= James Conroy-Ward =

British actor and singer

James Conroy-Ward (born 12 April 1947) is a retired English actor, singer and music publisher best known for performing the Gilbert and Sullivan principal comic roles with the D'Oyly Carte Opera Company.

==Biography==
Conroy-Ward was born at Timperley in Cheshire. His grandparents had been entertainers, and Conroy-Ward was exposed to the theatre early on. As a child, he performed puppet shows at children's parties. He was head choirboy at his local church and attended the all-boys Altrincham Grammar School, where he performed female roles in Gilbert and Sullivan operas and won the Drama Prize. At the age of 12, Conroy-Ward was able to join the D'Oyly Carte Opera Company in Manchester playing the juvenile roles of the Midshipmite in H.M.S. Pinafore and Ko-Ko's assistant in The Mikado. He studied at the Royal Northern College of Music, winning the Imperial League of Opera Prize. He then gained experience on stage at the Palace Theatre in Manchester, in amateur productions, and at York Repertory, Granada TV, and The London Opera Centre. In 1968, he was engaged by the Royal Opera House in Covent Garden, where he sang for four and a half years in the chorus and in small principal roles.

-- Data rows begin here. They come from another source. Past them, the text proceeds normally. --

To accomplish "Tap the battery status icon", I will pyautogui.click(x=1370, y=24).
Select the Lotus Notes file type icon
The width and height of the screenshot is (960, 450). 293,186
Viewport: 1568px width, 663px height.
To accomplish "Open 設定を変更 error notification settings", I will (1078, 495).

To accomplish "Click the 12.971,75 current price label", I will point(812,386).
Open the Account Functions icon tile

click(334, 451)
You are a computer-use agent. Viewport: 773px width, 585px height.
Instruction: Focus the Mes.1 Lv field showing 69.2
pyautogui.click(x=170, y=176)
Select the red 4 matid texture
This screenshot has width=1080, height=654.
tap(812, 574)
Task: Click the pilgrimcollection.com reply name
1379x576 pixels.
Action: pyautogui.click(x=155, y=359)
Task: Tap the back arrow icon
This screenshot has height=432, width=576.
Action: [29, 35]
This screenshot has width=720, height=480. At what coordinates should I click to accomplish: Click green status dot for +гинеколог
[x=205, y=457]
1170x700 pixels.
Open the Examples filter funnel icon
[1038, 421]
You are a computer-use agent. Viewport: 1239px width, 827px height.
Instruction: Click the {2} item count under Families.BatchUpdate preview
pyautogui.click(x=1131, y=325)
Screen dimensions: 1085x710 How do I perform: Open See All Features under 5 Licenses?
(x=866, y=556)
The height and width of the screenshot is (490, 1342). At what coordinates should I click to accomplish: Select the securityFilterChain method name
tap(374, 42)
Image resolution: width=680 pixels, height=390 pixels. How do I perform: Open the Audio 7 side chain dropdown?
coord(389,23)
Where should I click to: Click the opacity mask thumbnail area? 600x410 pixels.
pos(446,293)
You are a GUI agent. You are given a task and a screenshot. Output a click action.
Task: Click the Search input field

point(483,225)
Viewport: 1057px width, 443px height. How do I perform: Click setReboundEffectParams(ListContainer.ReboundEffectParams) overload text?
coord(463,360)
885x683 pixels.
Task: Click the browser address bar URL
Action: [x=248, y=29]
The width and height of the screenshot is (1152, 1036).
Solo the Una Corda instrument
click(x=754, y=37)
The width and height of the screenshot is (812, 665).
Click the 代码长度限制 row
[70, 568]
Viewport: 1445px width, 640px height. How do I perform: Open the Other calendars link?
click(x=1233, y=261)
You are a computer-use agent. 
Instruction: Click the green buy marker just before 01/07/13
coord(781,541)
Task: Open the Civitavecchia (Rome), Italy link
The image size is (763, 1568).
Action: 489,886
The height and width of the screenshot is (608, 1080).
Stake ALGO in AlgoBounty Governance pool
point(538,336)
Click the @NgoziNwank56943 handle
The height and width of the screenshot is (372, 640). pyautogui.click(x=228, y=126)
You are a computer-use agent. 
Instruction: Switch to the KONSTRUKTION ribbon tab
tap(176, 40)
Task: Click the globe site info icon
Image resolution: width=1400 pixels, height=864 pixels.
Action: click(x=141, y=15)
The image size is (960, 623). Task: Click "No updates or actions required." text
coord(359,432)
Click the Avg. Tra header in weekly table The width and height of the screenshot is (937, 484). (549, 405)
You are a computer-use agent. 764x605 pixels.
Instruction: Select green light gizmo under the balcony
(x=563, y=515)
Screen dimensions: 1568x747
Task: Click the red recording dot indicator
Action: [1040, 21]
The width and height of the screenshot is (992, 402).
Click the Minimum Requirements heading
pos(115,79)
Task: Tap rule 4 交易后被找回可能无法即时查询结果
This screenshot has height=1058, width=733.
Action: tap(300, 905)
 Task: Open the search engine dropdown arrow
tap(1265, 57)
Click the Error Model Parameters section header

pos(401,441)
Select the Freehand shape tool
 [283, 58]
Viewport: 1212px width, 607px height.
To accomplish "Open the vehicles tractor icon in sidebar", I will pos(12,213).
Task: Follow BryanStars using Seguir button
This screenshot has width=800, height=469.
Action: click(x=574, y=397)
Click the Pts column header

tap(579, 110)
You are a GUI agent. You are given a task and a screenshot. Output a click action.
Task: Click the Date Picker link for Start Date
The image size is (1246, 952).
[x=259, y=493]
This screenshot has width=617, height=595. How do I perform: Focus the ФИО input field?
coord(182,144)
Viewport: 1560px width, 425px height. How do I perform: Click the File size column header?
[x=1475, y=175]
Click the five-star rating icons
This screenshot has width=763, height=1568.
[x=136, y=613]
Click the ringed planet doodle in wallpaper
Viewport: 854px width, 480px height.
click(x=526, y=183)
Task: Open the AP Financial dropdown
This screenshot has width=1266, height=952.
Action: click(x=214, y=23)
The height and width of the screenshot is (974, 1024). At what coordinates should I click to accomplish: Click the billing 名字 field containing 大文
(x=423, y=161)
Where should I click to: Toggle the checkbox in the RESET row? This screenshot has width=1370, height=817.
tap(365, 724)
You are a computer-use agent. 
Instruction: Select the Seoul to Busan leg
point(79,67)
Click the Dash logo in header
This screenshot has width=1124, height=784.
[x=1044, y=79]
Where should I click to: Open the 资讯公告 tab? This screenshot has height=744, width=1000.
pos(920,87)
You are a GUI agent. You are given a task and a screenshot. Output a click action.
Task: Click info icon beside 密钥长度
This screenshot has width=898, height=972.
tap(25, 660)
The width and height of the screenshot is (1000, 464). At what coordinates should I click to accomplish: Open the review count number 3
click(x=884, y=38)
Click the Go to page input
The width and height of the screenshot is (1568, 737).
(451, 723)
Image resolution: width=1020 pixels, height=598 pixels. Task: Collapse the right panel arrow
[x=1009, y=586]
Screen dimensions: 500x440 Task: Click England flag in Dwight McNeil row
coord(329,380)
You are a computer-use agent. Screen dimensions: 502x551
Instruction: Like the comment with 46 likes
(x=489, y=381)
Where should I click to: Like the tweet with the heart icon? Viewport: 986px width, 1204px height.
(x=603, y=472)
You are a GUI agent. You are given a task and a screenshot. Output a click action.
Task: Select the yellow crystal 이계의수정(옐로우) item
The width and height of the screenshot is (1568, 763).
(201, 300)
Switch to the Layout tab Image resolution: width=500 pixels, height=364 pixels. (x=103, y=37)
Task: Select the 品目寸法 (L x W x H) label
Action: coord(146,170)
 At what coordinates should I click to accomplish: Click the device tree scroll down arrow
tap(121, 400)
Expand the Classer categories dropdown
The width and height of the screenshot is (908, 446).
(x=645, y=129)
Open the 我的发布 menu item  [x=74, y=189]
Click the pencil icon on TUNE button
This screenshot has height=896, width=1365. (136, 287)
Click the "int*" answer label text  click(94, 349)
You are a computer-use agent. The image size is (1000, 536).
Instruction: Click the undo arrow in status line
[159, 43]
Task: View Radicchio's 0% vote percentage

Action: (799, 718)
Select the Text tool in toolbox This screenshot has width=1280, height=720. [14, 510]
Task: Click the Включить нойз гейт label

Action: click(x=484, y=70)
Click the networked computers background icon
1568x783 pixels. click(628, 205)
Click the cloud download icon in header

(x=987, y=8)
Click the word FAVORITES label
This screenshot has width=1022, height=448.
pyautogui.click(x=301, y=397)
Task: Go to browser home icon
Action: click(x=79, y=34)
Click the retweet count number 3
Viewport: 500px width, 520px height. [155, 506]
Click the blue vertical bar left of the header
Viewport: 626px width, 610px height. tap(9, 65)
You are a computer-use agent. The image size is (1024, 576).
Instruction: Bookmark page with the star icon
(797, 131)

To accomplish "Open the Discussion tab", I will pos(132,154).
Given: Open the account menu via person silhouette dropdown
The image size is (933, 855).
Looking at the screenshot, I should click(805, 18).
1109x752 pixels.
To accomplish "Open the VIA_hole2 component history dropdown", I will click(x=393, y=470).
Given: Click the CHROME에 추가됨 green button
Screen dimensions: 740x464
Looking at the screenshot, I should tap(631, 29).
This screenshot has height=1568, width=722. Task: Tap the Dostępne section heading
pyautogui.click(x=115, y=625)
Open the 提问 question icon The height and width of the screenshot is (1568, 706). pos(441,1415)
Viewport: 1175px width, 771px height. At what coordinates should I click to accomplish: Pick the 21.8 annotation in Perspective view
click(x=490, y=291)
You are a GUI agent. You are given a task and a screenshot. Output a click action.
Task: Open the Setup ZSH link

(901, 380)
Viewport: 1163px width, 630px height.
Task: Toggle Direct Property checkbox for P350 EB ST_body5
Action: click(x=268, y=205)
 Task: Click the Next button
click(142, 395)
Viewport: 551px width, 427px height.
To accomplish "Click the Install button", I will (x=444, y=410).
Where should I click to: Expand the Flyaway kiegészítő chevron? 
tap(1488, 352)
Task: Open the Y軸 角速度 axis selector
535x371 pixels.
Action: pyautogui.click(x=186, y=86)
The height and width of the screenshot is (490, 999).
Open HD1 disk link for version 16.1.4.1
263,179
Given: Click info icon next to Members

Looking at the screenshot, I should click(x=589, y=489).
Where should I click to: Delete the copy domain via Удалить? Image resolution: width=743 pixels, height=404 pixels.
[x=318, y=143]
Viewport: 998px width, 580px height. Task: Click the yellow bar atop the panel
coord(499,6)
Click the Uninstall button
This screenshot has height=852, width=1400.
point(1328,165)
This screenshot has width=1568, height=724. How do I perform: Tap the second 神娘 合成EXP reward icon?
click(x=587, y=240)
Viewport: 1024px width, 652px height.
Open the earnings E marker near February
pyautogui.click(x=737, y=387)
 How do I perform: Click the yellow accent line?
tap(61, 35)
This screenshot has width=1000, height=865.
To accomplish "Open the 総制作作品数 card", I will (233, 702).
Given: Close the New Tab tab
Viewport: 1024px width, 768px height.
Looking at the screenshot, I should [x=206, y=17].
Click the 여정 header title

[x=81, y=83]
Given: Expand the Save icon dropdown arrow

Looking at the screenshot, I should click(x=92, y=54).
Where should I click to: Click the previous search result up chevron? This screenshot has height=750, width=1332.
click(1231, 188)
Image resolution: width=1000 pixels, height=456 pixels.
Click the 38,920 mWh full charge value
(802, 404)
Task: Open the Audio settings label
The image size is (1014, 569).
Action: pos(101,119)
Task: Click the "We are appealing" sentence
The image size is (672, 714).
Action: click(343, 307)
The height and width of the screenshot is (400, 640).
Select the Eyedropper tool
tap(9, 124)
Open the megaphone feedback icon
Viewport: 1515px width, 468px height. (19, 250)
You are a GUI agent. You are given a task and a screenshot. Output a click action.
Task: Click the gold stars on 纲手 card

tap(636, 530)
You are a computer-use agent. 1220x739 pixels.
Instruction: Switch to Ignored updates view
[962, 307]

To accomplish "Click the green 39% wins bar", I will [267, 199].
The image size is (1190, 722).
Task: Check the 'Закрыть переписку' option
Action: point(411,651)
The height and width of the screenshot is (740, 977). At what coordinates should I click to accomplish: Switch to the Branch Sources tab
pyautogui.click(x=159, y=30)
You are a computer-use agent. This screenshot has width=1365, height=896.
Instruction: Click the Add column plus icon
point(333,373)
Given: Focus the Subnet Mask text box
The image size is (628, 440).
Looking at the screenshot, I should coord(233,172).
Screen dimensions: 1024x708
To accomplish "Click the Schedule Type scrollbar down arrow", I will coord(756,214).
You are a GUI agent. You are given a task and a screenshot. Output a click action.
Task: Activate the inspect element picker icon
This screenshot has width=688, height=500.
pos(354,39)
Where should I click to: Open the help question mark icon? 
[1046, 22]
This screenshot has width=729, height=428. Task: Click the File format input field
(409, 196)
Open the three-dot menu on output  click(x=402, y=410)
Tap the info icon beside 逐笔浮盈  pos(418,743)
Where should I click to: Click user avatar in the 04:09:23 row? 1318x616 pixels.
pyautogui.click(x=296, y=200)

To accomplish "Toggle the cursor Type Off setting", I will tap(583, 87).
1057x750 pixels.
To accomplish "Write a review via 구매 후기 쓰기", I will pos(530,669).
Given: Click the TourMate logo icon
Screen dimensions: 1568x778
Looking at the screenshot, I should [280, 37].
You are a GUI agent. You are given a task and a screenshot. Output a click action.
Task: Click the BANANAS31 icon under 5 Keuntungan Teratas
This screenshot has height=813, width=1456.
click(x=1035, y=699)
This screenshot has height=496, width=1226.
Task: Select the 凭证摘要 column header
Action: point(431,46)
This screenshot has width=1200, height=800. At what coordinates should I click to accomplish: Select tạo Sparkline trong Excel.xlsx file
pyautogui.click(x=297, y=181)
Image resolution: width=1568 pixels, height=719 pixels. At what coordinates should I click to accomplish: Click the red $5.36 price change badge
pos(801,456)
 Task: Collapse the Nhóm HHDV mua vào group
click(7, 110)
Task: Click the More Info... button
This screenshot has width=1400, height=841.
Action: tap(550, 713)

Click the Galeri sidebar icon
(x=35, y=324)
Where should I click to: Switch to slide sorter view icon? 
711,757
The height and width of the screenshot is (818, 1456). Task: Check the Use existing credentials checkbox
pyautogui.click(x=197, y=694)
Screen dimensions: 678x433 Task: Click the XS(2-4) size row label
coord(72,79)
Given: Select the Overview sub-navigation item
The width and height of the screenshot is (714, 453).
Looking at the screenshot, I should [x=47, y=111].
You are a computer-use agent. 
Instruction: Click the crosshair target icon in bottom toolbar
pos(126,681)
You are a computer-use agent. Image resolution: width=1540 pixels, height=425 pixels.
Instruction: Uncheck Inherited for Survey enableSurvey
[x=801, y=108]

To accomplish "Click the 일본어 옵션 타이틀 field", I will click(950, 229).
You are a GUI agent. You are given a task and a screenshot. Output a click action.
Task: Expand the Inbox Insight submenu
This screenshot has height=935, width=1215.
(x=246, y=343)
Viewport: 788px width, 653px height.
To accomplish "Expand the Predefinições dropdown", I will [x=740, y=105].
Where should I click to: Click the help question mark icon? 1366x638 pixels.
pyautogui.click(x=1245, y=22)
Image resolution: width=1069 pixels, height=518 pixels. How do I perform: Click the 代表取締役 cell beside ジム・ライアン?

In 1973, Conroy-Ward joined the D'Oyly Carte Opera Company in the chorus and also understudied John Reed in the principal comedian roles. As was customary in that company, the understudy was also given the small principal roles of Major Murgatroyd in Patience, the Foreman of the Jury in Trial by Jury, the First Citizen in The Yeomen of the Guard, and both Antonio and Annibale in The Gondoliers. He was also given the principal comic role of Major-General Stanley in The Pirates of Penzance. In the 1975 centenary season, Conroy-Ward played Lord Dramaleigh in the company's only revival of Utopia, Limited. In 1977 he added the role of Guron in Princess Ida to his repertory.

During a 1978 U.S. tour, the San Francisco Bay Area Reporter commented, "James Conroy-Ward... handled the role of Major General Stanley in Pirates better than anyone I can remember." Beginning in 1973, as Reed's understudy, he appeared frequently in all the principal comic roles: J. W. Wells in The Sorcerer, Sir Joseph Porter in Pinafore, Reginald Bunthorne in Patience, the Lord Chancellor in Iolanthe, King Gama in Princess Ida, Ko-Ko in The Mikado, Robin Oakapple in Ruddigore, Jack Point in Yeomen, and the Duke of Plaza-Toro in The Gondoliers. Of these, Conroy-Ward most enjoyed playing Jack Point and Gama but least enjoyed playing Robin.

In 1979, after the D'Oyly Carte company toured Australia and New Zealand, Reed left the company, and Conroy-Ward inherited the principal comic roles, except that he yielded the roles of General Stanley to his understudy Alistair Donkin and Robin Oakapple to Peter Lyon. He continued as the principal comedian of D'Oyly Carte until it closed in 1982, after which he went into telesales before joining a music publishing company. Conroy-Ward said of the last years of the company, "I think we could have had better producers [stage directors]. I think if we'd had a few more of the Anthony Beschs coming in a little bit earlier I don't think any harm would have been done."

==Recordings==
Conroy-Ward participated in four recordings with the D'Oyly Carte Opera Company. In 1976, he sang the Herald in The Grand Duke and Lord Dramaleigh in Utopia, Limited. In 1977, he sang the role of Antonio and also spoke the role of Annibale in The Gondoliers. In 1982, he was a soloist on "The Last Night".